EXERCISE:
Answer these questions using the passage about the Designer Skin ruling, one answer per line and numbered to match.
1. What kind of products does the plaintiff sell?
2. Which Tenth Circuit decision did the court reject?
3. According to the court, why did the most important fair use factor weigh heavily in favor of fair use?

PASSAGE TO READ:
_____

Friday, May 23, 2008

Anticompetitive copyright claim survives; anticompetitive trademark claim does not

Designer Skin, LLC v. S & L Vitamins, Inc., No. CV 05-3699-PHX-JAT (D. Ariz.)

The court’s order does an admirable job making short work of the ridiculous claim that using keywords to truthfully indicate that one has a trademark owner’s product for sale causes initial interest confusion. The court emphasizes that confusion requires deception, and even if consumers who search using plaintiff’s trademark for indoor tanning products go to the defendant’s resale site first instead of the plaintiff’s, once there they are offered exactly what they were looking for, along with alternatives; there’s nothing confusing there. Plaintiff’s alternate argument that there was initial interest confusion as to source or sponsorship failed for lack of any evidence, which is the right result because plaintiffs can always claim that consumers perceive that any use of a mark must be authorized; this theory swallows up every exception and limitation on trademark law, and they exist for good reasons. The court wisely rejected Australian Gold, Inc. v. Hatfield, 436 F.3d 1228 (10th Cir. 2006), which had found initial interest confusion on nearly identical facts.

Unfortunately, the court’s wisdom deserted it when it came to the copyright infringement claims, similarly anticompetitive in that they were plainly asserted to interfere with defendant’s lawful resale of plaintiff’s products. Since plaintiff had only registered the “dimensional artwork” related to its products, the court refused to consider any claim unrelated to the “electronic renderings that appear on [plaintiff’s] website and in its marketing materials.” (As an initial matter, it’s not clear to me that “dimensional artwork” is the same thing as “electronic renderings”—if the plaintiff registered the label, the creative elements of a photo or drawing of the label wouldn’t be covered by the registration, and §113(c) would allow defendant to reproduce images of the label.)

Defendant argued that it didn’t copy, just took photos of the underlying products, but the court found that was a genuine issue of material fact, so it turned to the fair use defense. The court found: (1) defendant’s use was indirectly commercial and “minimally transformative at best,” weighing slightly against fair use; (2) the “electronic renderings” created by plaintiff’s graphic designer, were creative, though they were produced for functional, advertising purposes and were published on the internet, with the net result that this factor also weighed slightly against fair use; (3) the use involved copying of the entire image, which weighed against fair use; and (4) the most important factor weighed heavily in favor of fair use, because there was no market for images of the tanning products, only a market for the tanning products themselves—the defendant’s use “has not caused any market harm, and nor could it, regardless of how widespread its use might be.”

_____

SUPPLIED DATA:
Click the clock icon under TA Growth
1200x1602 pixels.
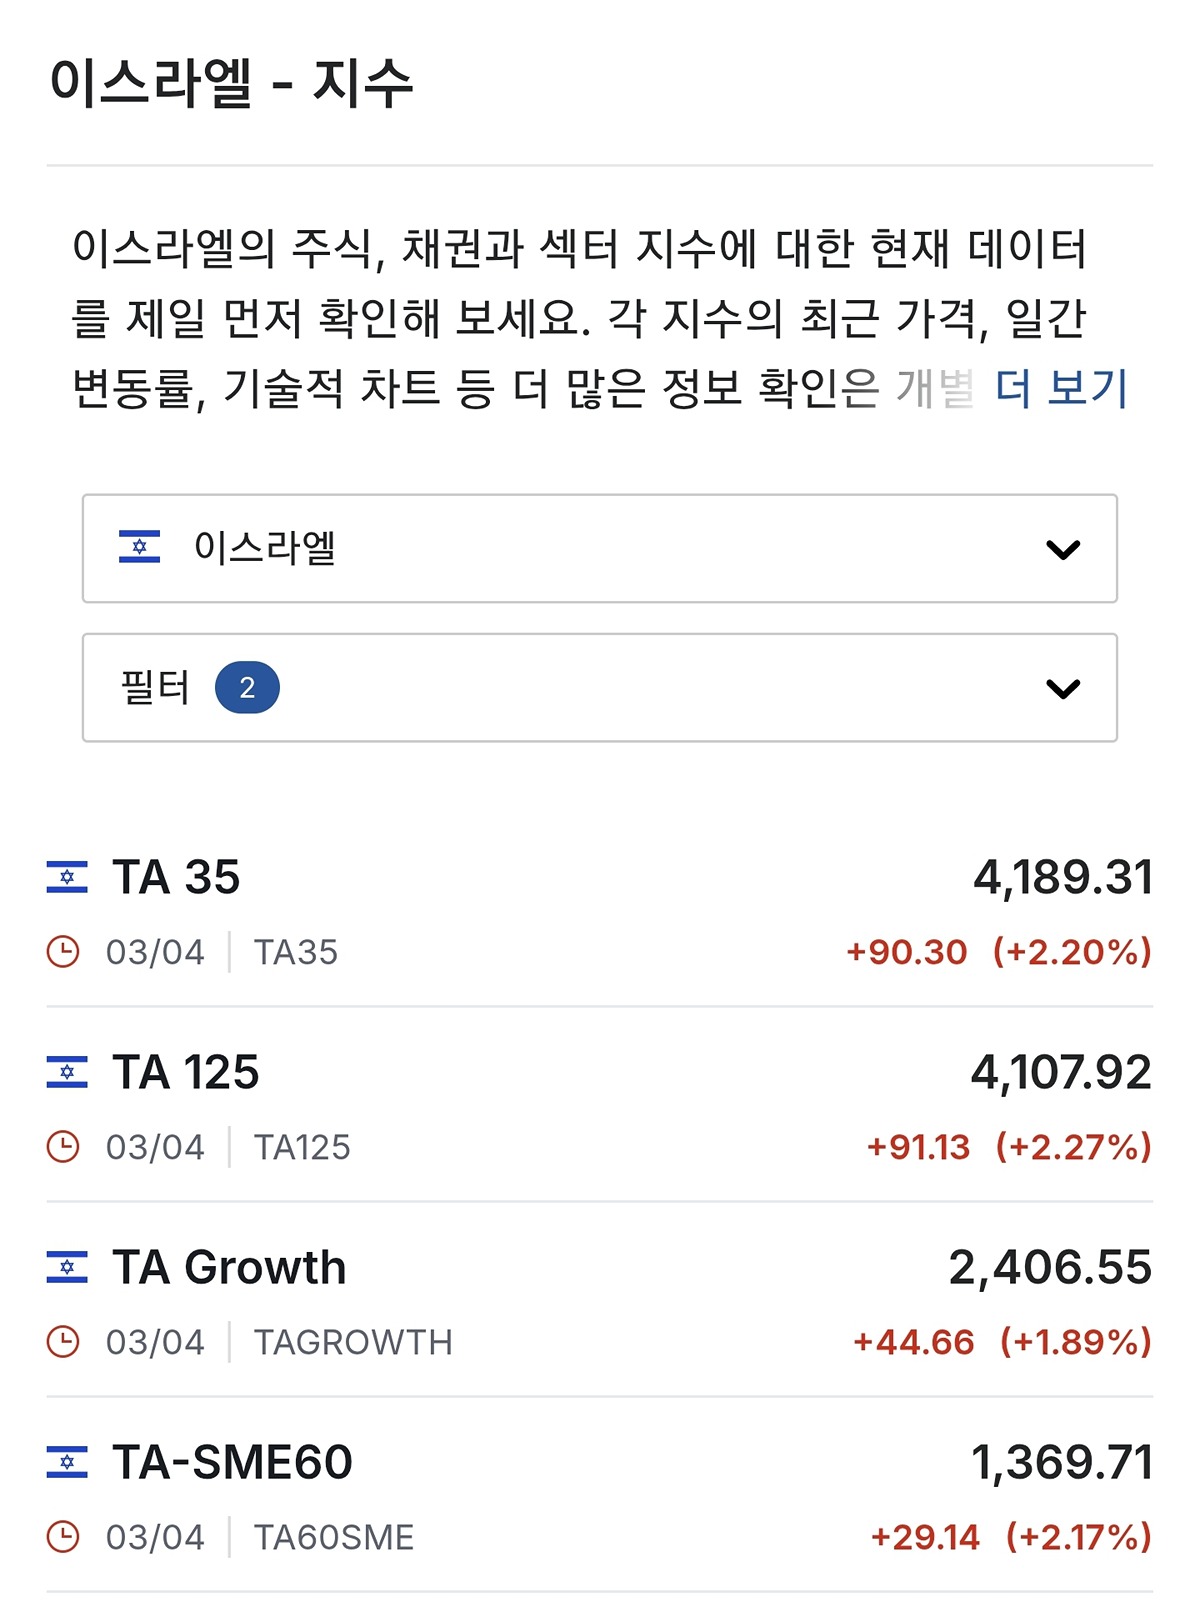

_____

SOLUTION FOR THIS EXERCISE:
1. Indoor tanning products.
2. Australian Gold, Inc. v. Hatfield, 436 F.3d 1228 (10th Cir. 2006).
3. There was no market for images of the tanning products, only a market for the tanning products themselves.